Adapt Evaluation Plots from `lifetimes` #326

ColtAllen · 2023-07-13T19:24:47Z

zwelitunyiswa · 2023-07-13T19:45:32Z

I have also found tracking plots incredibly useful for explaining to stakeholders. CLVTools has some very nice implementations: https://www.clvtools.com/articles/CLVTools.html (scroll down)

…

On Thu, Jul 13, 2023 at 3:24 PM Colt Allen ***@***.***> wrote: lifetimes contains a variety of plotting functions for model evaluation: - plot_period_transactions - plot_calibration_purchases_vs_holdout_purchases - plot_frequency_recency_matrix - plot_probability_alive_matrix - plot_expected_repeat_purchases - plot_history_alive - plot_cumulative_transactions - plot_incremental_transactions - plot_transaction_rate_heterogeneity - plot_dropout_rate_heterogeneity This notebook <https://github.com/ColtAllen/marketing-case-study/blob/main/case-study.ipynb> provides some examples of their use. @larryshamalama <https://github.com/larryshamalama> already added the matrix plots, but the others would need to be modified for posterior confidence intervals. Some of them also require utility functions that I'll create PRs for soon. I don't consider plot_history_alive to be all that useful, but if there's interest it's something to consider. It's also worth reviewing the research papers <#91> for additional ideas of plots to add. — Reply to this email directly, view it on GitHub <#326>, or unsubscribe <https://github.com/notifications/unsubscribe-auth/AH3QQV7R2Z43XJLC3ZMCPZDXQBDQVANCNFSM6AAAAAA2JMSLJA> . You are receiving this because you are subscribed to this thread.Message ID: ***@***.***>

ColtAllen · 2023-07-16T21:45:16Z

I have also found tracking plots incredibly useful for explaining to
stakeholders. CLVTools has some very nice implementations:

I think plot_incremental_transactions is the equivalent in lifetimes. Here's an example:

ColtAllen · 2023-07-16T21:58:15Z

plot_period_transactions is essentially plotting a posterior predictive check for customer purchase frequency:

Unless I'm mistaken, this means we can't use a Potential to define the likelihood. GammaGammaModel is fine because this plotting method doesn't apply, but BetaGeoModel would need its own distribution block per #128.

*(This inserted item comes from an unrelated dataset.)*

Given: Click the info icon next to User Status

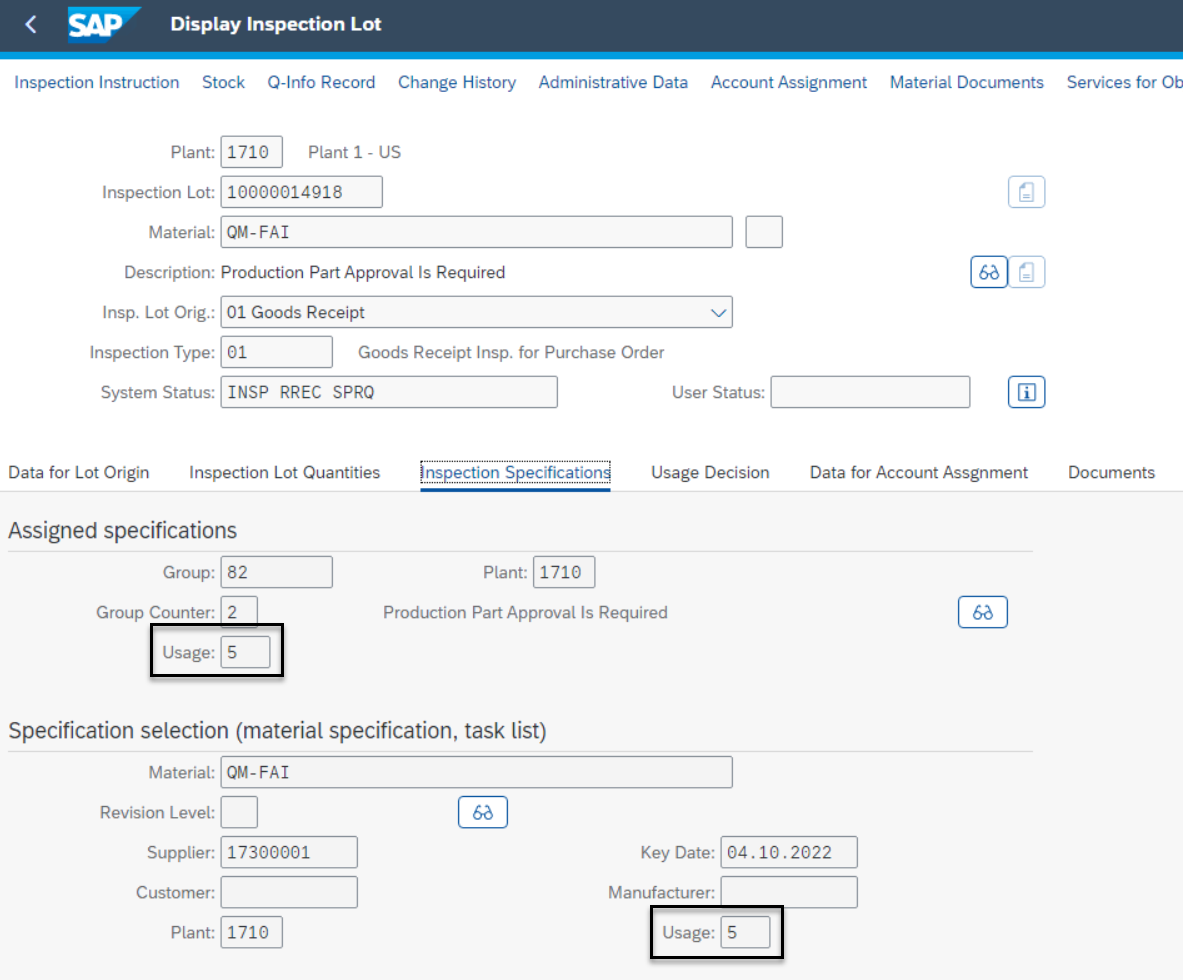Looking at the screenshot, I should coord(1025,392).
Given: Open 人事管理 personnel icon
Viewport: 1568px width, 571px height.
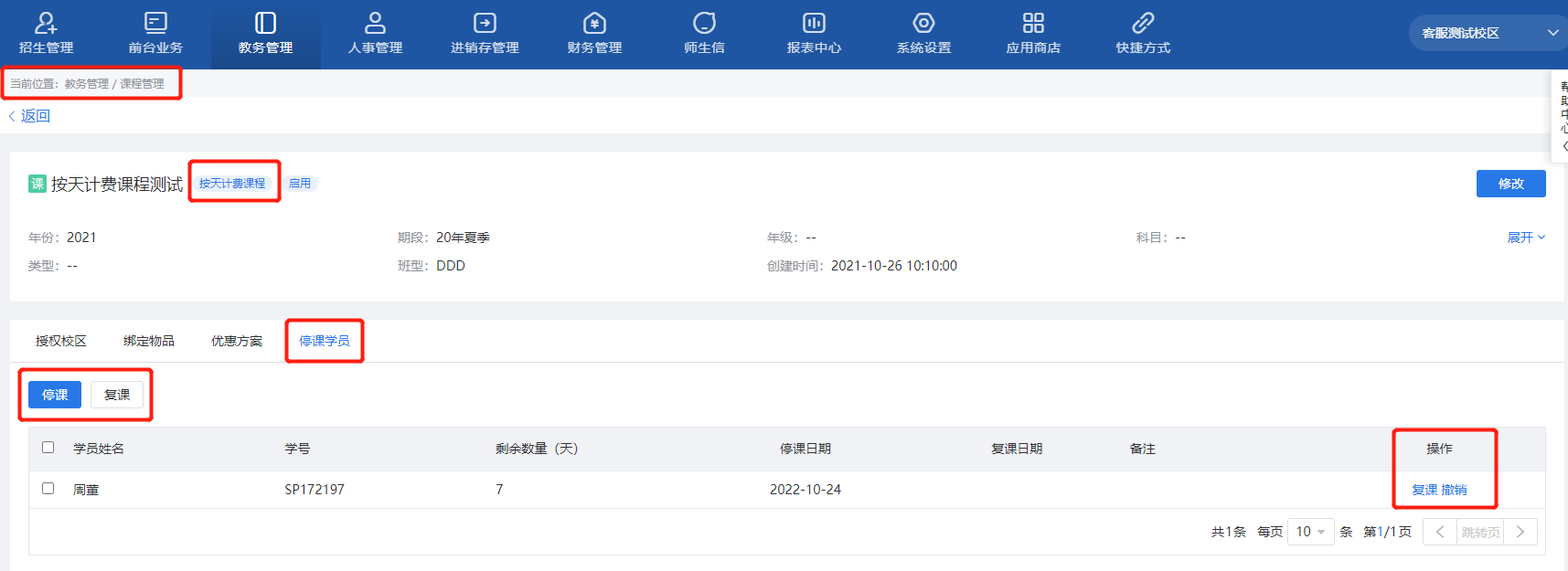Looking at the screenshot, I should coord(375,24).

zwelitunyiswa · 2023-07-16T22:05:06Z

I have also found tracking plots incredibly useful for explaining to
stakeholders. CLVTools has some very nice implementations:

I think plot_incremental_transactions is the equivalent in lifetimes. Here's an example:

@ColtAllen I did not realize that these were added/in there. That is very cool. Thanks for pointing them out.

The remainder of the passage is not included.